Hanif menekankan capaian pengelolaan sampah yang belum signifikan itu harus menjadi perhatian, tidak hanya bagi pemerintah pusat namun juga pemerintah daerah (pemda).
“Ini angka riil yang harus membuka hati dan perasaan kita terkait dengan mandat yang diamanahkan dalam UU Nomor 18 Tahun 2008 kepada kita sebagai pemerintah dan pemda. Tidak ada kata lain, tentu di dalam event ini menjadi sangat penting untuk kita merumuskan langkah-langkah operasional yang kemudian bisa kita eksekusi di tingkat lapangan,” kata Hanif kepada para pemimpin daerah dalam Rapat Koordinasi Nasional (Rakornas) Pengelolaan Sampah Tahun 2024 di Jakarta, Kamis (12/12/2024).
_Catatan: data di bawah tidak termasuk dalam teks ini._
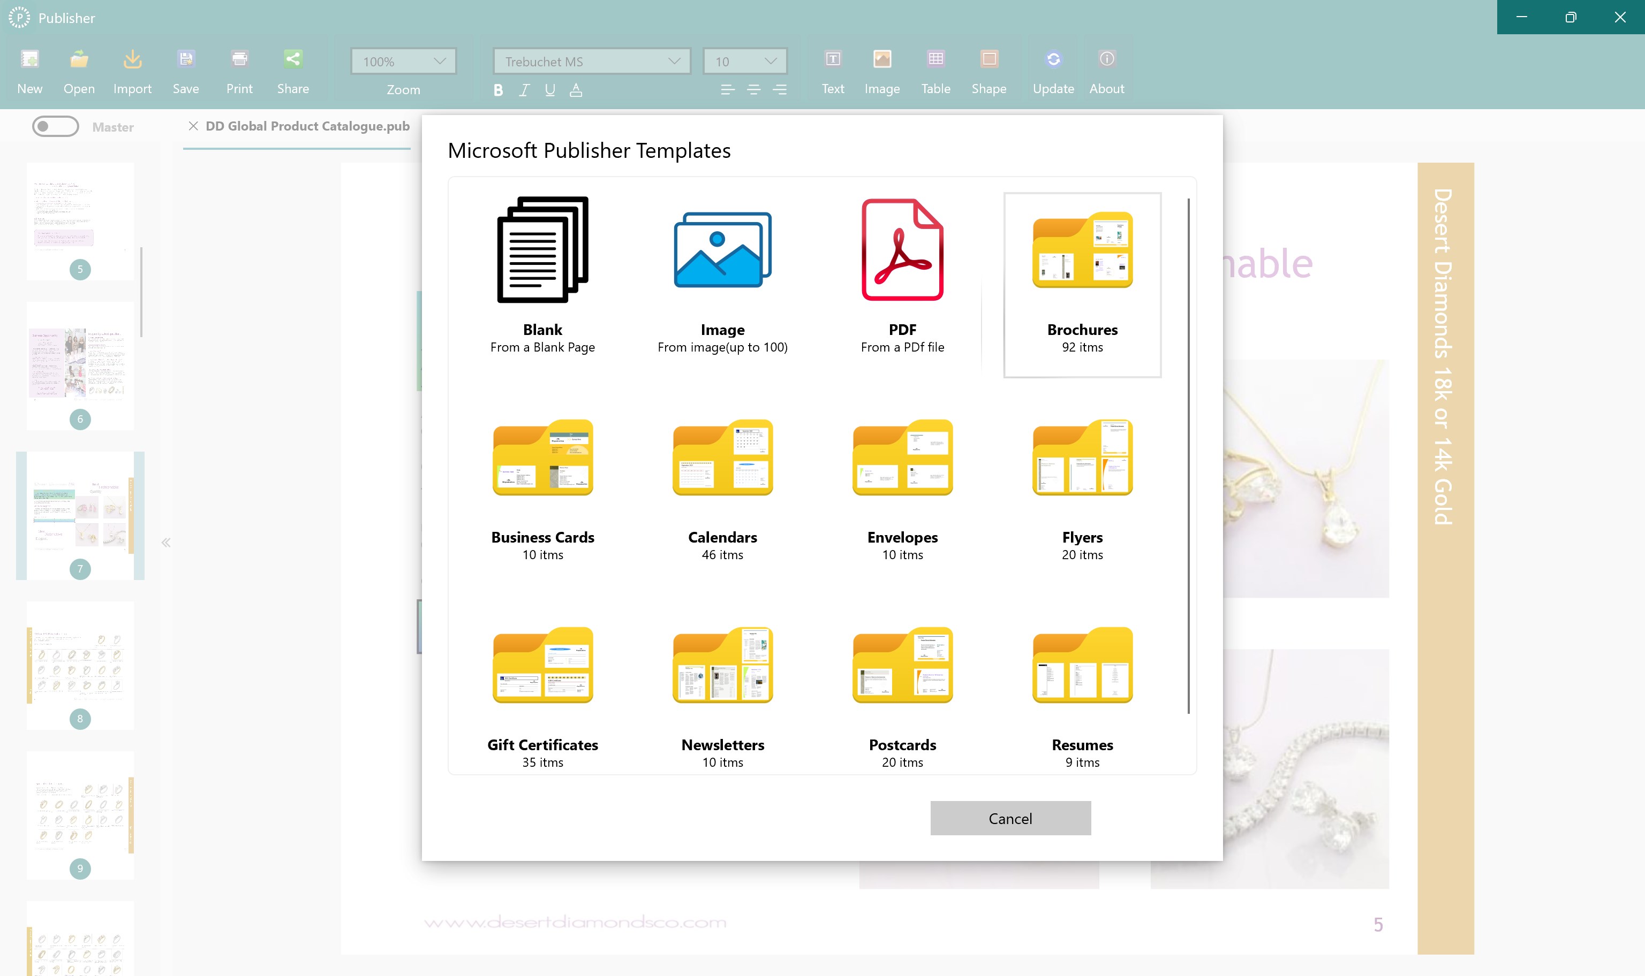The width and height of the screenshot is (1645, 976).
Task: Toggle bold formatting
Action: pos(498,90)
Berdasarkan data Sistem Informasi Pengelolaan Sampah Nasional (SIPSN) Tahun 2023, Hanif menyebutkan sebanyak 21,85 persen dari timbulan sampah nasional masih diangkut ke TPA open dumping. Ke depan, dalam SIPSN, Kementerian Lingkungan Hidup (KLH) tidak akan menghitung sampah yang diangkut ke TPA open dumping sebagai bagian sampah terkelola.
“Jadi tidak ada kemudian sampah terkelola kita masukkan open dumping. Open dumping kita anggap bahwa sampah kita tidak dan belum dikelola dengan baik dan berwawasan lingkungan. Maka capaian pengelolaan sampah nasional tahun 2023 dengan jujur dan sedih kita sampaikan baru di angka 39,01 persen,” kata dia.
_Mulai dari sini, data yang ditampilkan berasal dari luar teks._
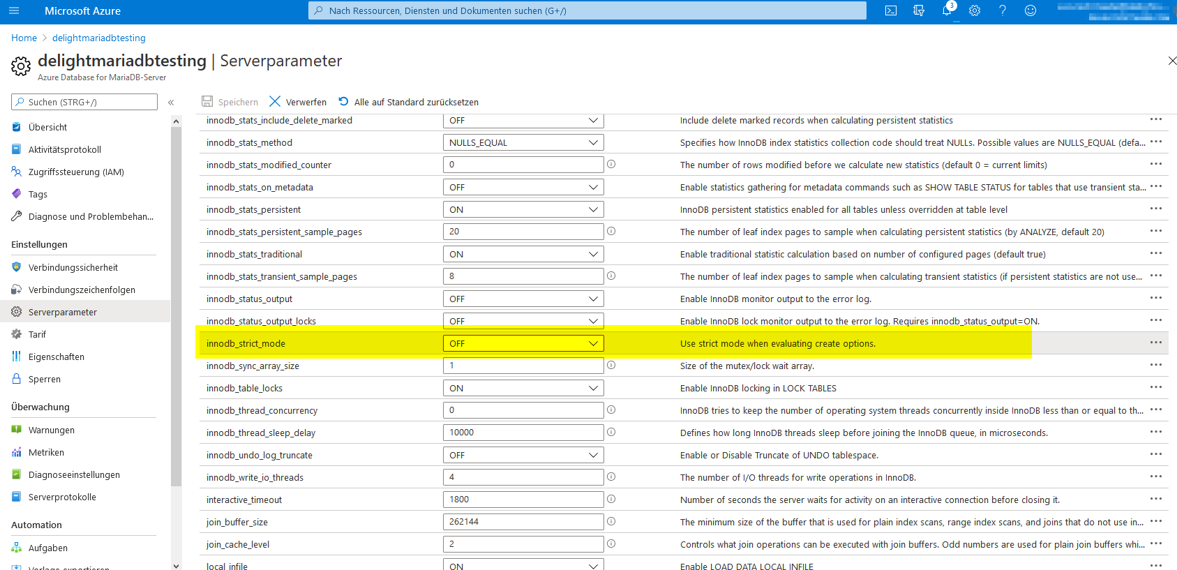The height and width of the screenshot is (570, 1177).
Task: Open the innodb_table_locks dropdown
Action: 523,388
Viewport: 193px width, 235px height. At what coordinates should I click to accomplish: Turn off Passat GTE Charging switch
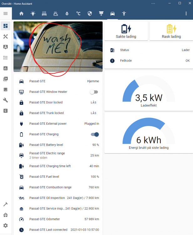click(x=95, y=134)
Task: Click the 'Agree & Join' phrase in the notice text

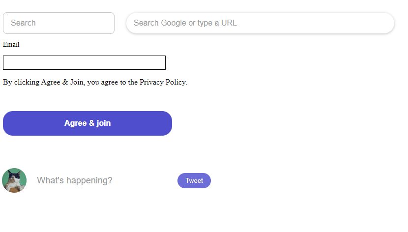Action: tap(62, 82)
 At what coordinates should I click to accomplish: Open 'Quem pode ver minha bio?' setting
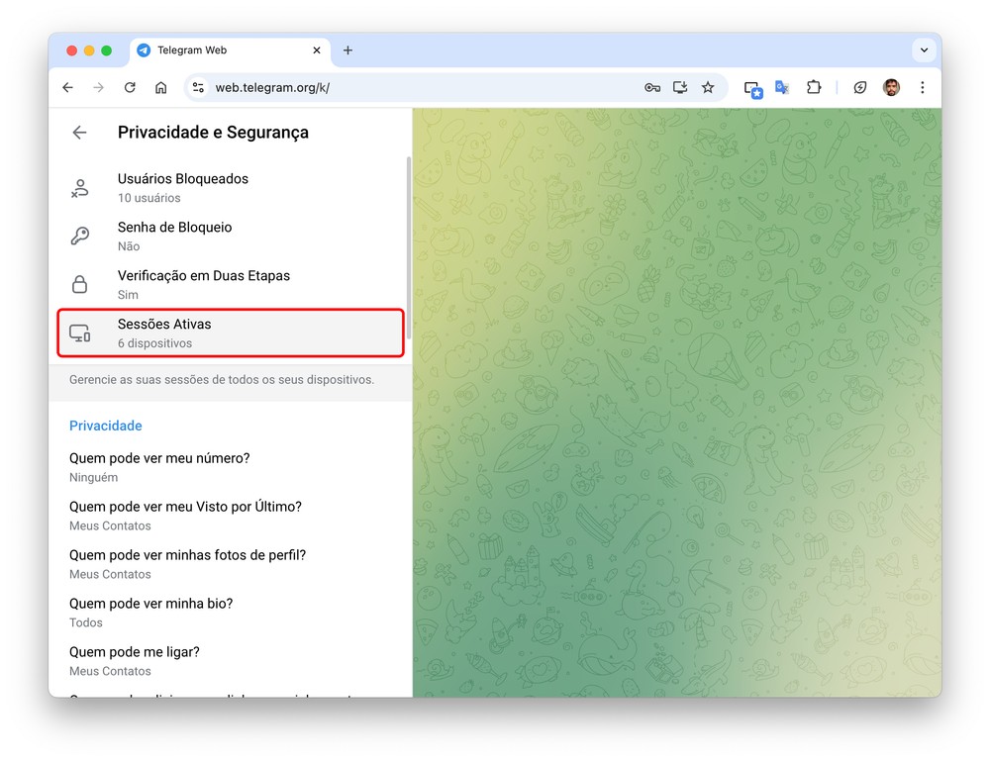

Ia menegaskan TPA open dumping sangat rentan menimbulkan pencemaran lingkungan. Kondisi ini dapat menjadi bom waktu yang jika tidak selesaikan dengan segera maka bencana seperti yang terjadi di TPA Leuwi Gajah pada 2005 dapat terulang kembali.
Hanif mengingatkan Indonesia mengalami bencana besar pada 2005 yang diakibatkan oleh pengelolaan sampah yang buruk, yaitu longsornya TPA Leuwi Gajah yang memakan korban hingga 157 jiwa. Peristiwa tersebut merupakan turning pointdari perubahan pengelolaan sampah di Indonesia.
Setelah terjadinya bencana di TPA Leuwi Gajah, Indonesia telah berkomitmen untuk mengubah paradigma sistem pengelolaan sampahnya dari kumpul-angkut-buang yang menitikberatkan pada TPA menjadi berbasiskan prinsip 3R (reduce, reuse, recycle) atau ekonomi sirkular dengan mengedepankan pengurangan sampah melalui terbitnya UU Nomor 18 Tahun 2008.
Ia juga mengingatkan sejumlah poin yang diamanahkan dalam UU Nomor 18 Tahun 2008 tentang Pengelolaan Sampah, salah satunya Pasal 5 yang menyebutkan pihak yang bertanggung jawab dalam pengelolaan sampah.
Pemerintah, termasuk pemda, bertugas menjamin penyelenggaraan pengelolaan sampah yang baik dan berwawasan lingkungan. Dalam hal ini, Hanif mengingatkan kembali tentang pentingnya peran pemda.
Kemudian, jelas Hanif, disebutkan dalam Pasal 24 penyelenggaraan pengelolaan sampah bersumber dari Anggaran Pendapatan dan Belanja Negara (APBN) dan Anggaran Pendapatan dan Belanja Daerah (APBD). Selanjutnya, Pasal 30 disebutkan pengawasan terhadap kebijakan pengelolaan sampah oleh pemda dilakukan oleh pemerintah pusat.
Namun setelah 16 tahun UU tersebut diundangkan, Hanif mengatakan pengelolaan sampah masih menjadi masalah yang belum dapat diselesaikan dengan tuntas.
“Rapat koordinasi ini insya Allah harus membuka mata kita semua bahwa penyelenggaraan pengelolaan sampah ada di kita, bukan di tempat yang lain. Kita wajib merumuskan langkah-langkah operasional sehingga hari ini kami ingin bersama-sama menyatakan aksi untuk menuntaskan masalah sampah paling tidak di tahun 2025 sampai 2026,” kata Hanif.